**Your assignment**: Restate all of the entries exactly. Any picture in them should be skipped.

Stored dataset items
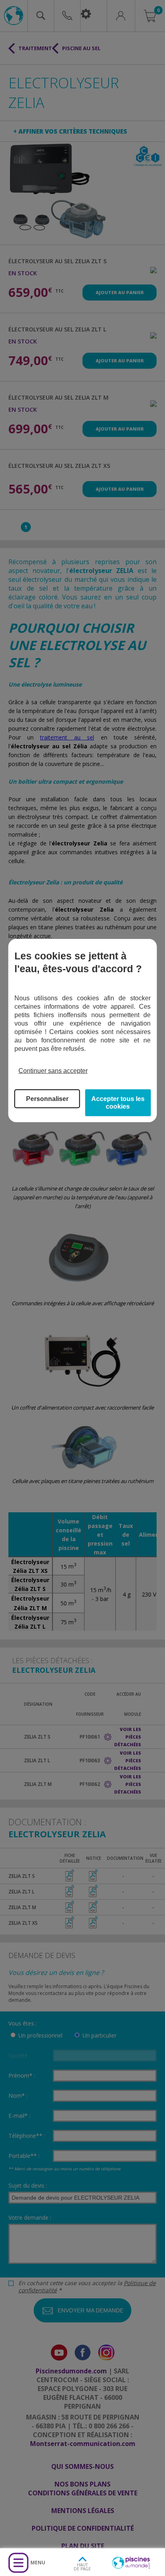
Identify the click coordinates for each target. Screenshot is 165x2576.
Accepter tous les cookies (118, 1102)
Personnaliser (47, 1098)
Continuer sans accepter (53, 1070)
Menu (37, 2562)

**Result of this exercise**:
Identify the click coordinates for each target. Screenshot is 165x2576.
Accepter tous les cookies (118, 1102)
Personnaliser (47, 1098)
Continuer sans accepter (53, 1070)
Menu (37, 2562)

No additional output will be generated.